I visit Korean websites daily and I have noticed how their pages load very slowly even after accounting for the limited bandwidth across Pacific Ocean. Korean webpages use a lot of graphics and animations than webpages from other countries. So I did some digging because the situation in Korea might show us a glimpse of the future in America when broadband becomes ubiquitous. This is what I found.

Three columns on the left are American news websites: Yahoo News, New York Times, and Washington Post. Three columns on the right are Korean news websites: Sports Seoul (mislabel as seoulkorea, sorry), Sports Today (stoo), and OhmyNews.
First thing I noticed was the size differences. American webpages are 100K to 250K. Korean webpages range from 650K to 1.8 meg. Wow. Language encoding differences is there but that wasn't surprising. What surprised me was the amount of resources each page used: images, Flash animations, scripts, stylesheets. Korean webpages used about 400K of images on average. What shocked (sorry) me the most was the OhmyNews webpage which used well over a 1 meg of Flash animations in its frontpage.

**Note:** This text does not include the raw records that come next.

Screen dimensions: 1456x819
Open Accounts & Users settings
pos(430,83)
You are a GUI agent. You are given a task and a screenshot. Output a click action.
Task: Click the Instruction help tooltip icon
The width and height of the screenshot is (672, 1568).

Is this a glimpse of the Broadband Era?
Note #1: Aside from Korean webpages using much more resources than American webpages, I noticed an interesting differences in the number of resources used. Korean webpages tended to use many internal frames and numerous JavaScript and CSS files. I have no clue why though.
Note #2: Washington Post seems to have some JavaScript fanatics. *chuckle*
Note #3: It would be nice if similar numbers can be collected for webpages of other countries so we can compare that with broadband availability to see if there is a correlation. What countries other than Korea have high availability of broadband?